4. Support for Diverse IAS Provider Models, Including Non-Reciprocal Patient-Controlled Storage:

  • The TEFCA framework must explicitly acknowledge and support IAS providers that function solely as agents for patient-directed data retrieval and local/personal storage (e.g., on a patient's device or personal cloud).
  • Such "patient-controlled storage" IAS providers, when authorized by an individual to retrieve data on their behalf, should not be mandated to become queryable TEFCA network nodes themselves or to make the retrieved data available for reciprocal sharing via TEFCA. Their role is to facilitate the patient's right to access and personally hold their data, respecting a patient's choice to keep that consolidated data private and outside of further network exchange, unless explicitly re-authorized by the patient for a different purpose.

5. Facilitation of Individual Data Retrieval within this Architecture:

Within this trustworthy and flexible framework, QHINs must provide or ensure individuals have access to functionalities enabling them to:

  • Discover which TEFCA participants are likely to hold their records (Record Locator Service - RLS), via user-friendly interfaces (website and API).
  • Initiate cost-free queries for their own USCDI data (and eventually their full Electronic Health Information) from all participating data holders via TEFCA.

Establish Public Foundational Infrastructure for Nationwide Discovery ๐Ÿ”—

Recommendation: ONC should lead or actively support the establishment, maintenance, and governance of publicly available, free, and machine-readable national directory services crucial for enabling nationwide health information exchange and interoperability. Rationale & Specifics: Effective, scalable interoperability across a diverse national landscape requires common, trusted, and easily accessible infrastructure for discovering participants, their capabilities, and their electronic endpoints. This reduces friction for all stakeholders, from application developers to HINs and individual patients seeking to connect.

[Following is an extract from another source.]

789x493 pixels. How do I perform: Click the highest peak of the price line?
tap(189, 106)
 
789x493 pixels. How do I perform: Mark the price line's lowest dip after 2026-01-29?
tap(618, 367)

  • Comprehensive National Provider & Health IT Endpoint Directory:
    • Content: This directory must include, at a minimum: healthcare providers (individual and organizational); organizational affiliations; certified Health IT product information in use; publicly accessible electronic service endpoint information (e.g., FHIR API base URLs for patient access, organization-level endpoints, TEFCA QHIN participation details and IAS capabilities); and supported standards and implementation guides (e.g., FHIR versions, US Core versions, other relevant IGs, supported TEFCA Exchange Purposes).
    • Accessibility: The directory must be publicly available, queryable via API, and downloadable in bulk, free of charge for informational and connection purposes.
    • Data Quality & Maintenance: Clear processes for data submission, validation, and regular updates must be established to ensure accuracy and timeliness, potentially leveraging existing data sources (e.g., NPPES) but enhancing them with necessary interoperability-specific details.
    • Governance: A clear governance model for the directory is essential, ensuring neutrality, sustainability, and responsiveness to ecosystem needs.